Features

Bay Area artists battle over giant bra balls

By Margie Mason Associated Press Writer
Monday May 28, 2001

EL CERRITO – Hers weighs 650 pounds, his weighs 1,300 pounds, but when it comes to a competition between two giant balls of bras, does size really matter? 

San Francisco Bay area artists Emily Duffy and Ron Nicolino are more concerned with copyrights than cup size and cleavage. They’ve each retained lawyers and traded threatening letters as they brawl over who owns the concept. 

Meanwhile, their balls keep growing — huge spheres of lace, silk, padding and underwire bras of all colors, shapes and sizes. 

Nicolino — he wants to be known only as Nicolino — has used 14,000 bras from an abandoned project to hook them across the Grand Canyon.
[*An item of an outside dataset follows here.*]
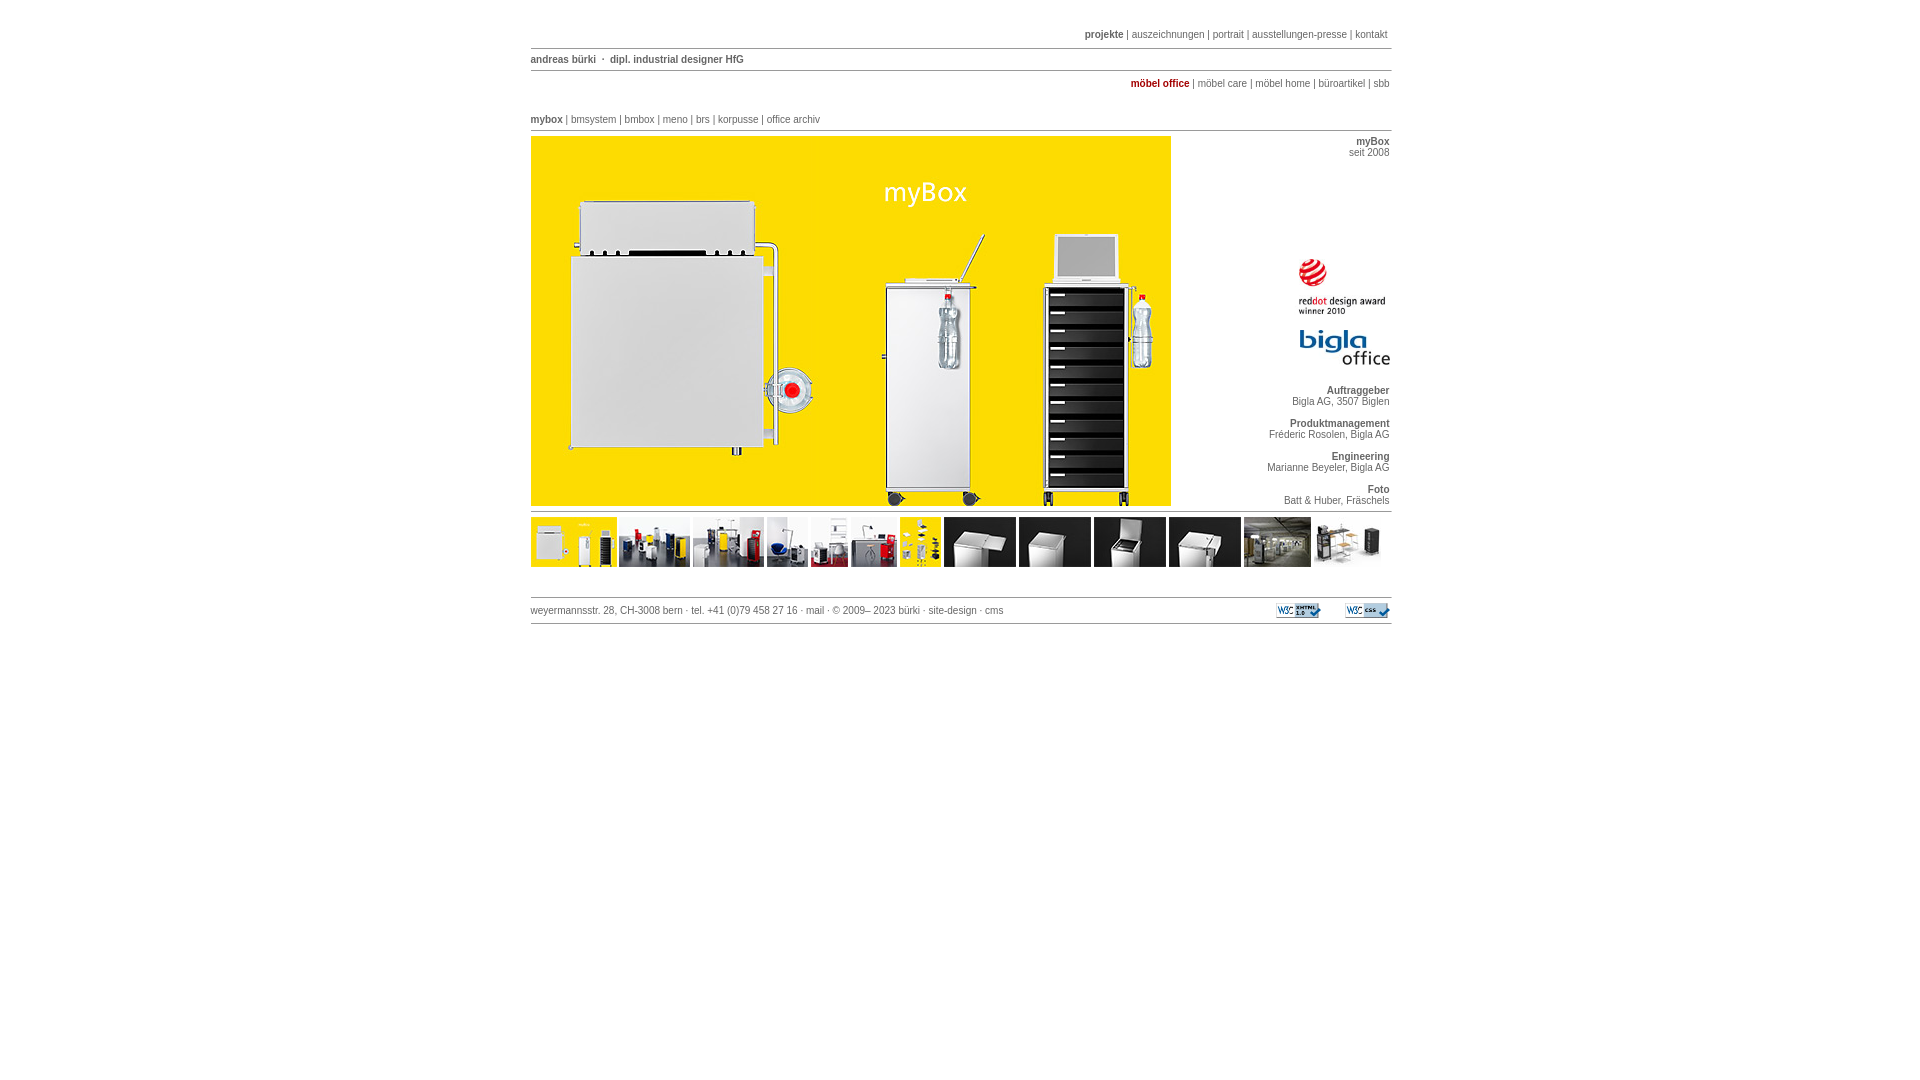 Image resolution: width=1920 pixels, height=1080 pixels. What do you see at coordinates (675, 119) in the screenshot?
I see `'meno'` at bounding box center [675, 119].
Now he’s pulling his ball to Los Angeles behind his 1963 flamingo pink Cadillac, looking for someone to sponsor a worldwide tour and eventually, a showcase where people can continue to build the ball by hooking on their own bras. 

“I think it’s a major important part of American art,” Nicolino said while displaying the 5-foot-wide “Big Giant Bra Ball” in San Francisco. “It’s making commentary as it’s driving along. It’s about making dialogue about body image.” 

Duffy, who says Nicolino stole her idea, says his roadside attraction is really about exploiting women. 

“The only reason I’m doing this is that I just don’t want it to be another case of a man getting one over on a woman,” Duffy said. 

Both balls keep growing, through spontaneous donation. 

Sandy Brychta of San Francisco marched right up to Nicolino’s ball at Pier 23, unbuttoned her jacket and stripped off a lacy beige number. She hooked it on, then walked off with her head held high. 

“They dared me, and I have been known as a person who accepts a challenge,” Brychta said, laughing with her friends. “This is probably the only way anyone’s going to see my bra since I don’t have a man in my life.” 

Nicolino, of Point Richmond, acknowledges that Duffy came up with the idea. He says they were going to collaborate, but he dropped her when she proposed using only some of the bras and sealing them with silicone, which he sees as demoralizing to women. 

Duffy, of El Cerrito, says Nicolino has got it all wrong. 

After he publicly offered to give the bras away last fall, she agreed to take some to decorate her Vain Van, a minivan festooned with black bras, Barbie doll busts, high-heeled shoes, curlers and a pink steering wheel that says “Princess.” 

When he told her to take all or nothing, Duffy proposed the bra ball idea. Shortly thereafter, he said he wanted to do the project alone. 

In protest, Duffy quickly sent for a copyright and launched a mass e-mail to her women friends, requesting their bras to build her own “BraBall.” 

Now it’s 5,850 bras thick and about 3 1/2 feet in diameter. There are well-worn bras from prostitutes, milk-stained nursing bras, furry bras and plain ones of all sizes, from training bras on up to 44PS (each cup seems big enough to double as a hat.) 

Both conceptual artists seem to have a thing for women’s underwear. Duffy, a former fashion designer, has created a series of collages and prints involving bras and thongs. Nicolino once used bras in a replica of the Statue of Liberty. 

As an incest survivor, Duffy sees herself as a strong feminist, but she never expected her e-mail would link thousands of other angry women’s bra straps together worldwide. She eventually wants to show the sculpture in galleries and donate it to a permanent home in a museum or the lobby of a women’s nonprofit organization. 

“It’s a monument to the average American woman who is so strong, and yet no one talks about that,” Duffy said. “She is solid in a very dense way — the way the ball is. Women hold this world together.” 

Duffy’s e-mail, which is still being forwarded, often prompts letters of support from the bra-senders, which include men, too, some of whom have lost family members to breast cancer. 

But no men, not even Duffy’s husband, are allowed to work on her BraBall. 

“For centuries, men have been using women’s bodies to make art,” she said. “This is a monument to us.”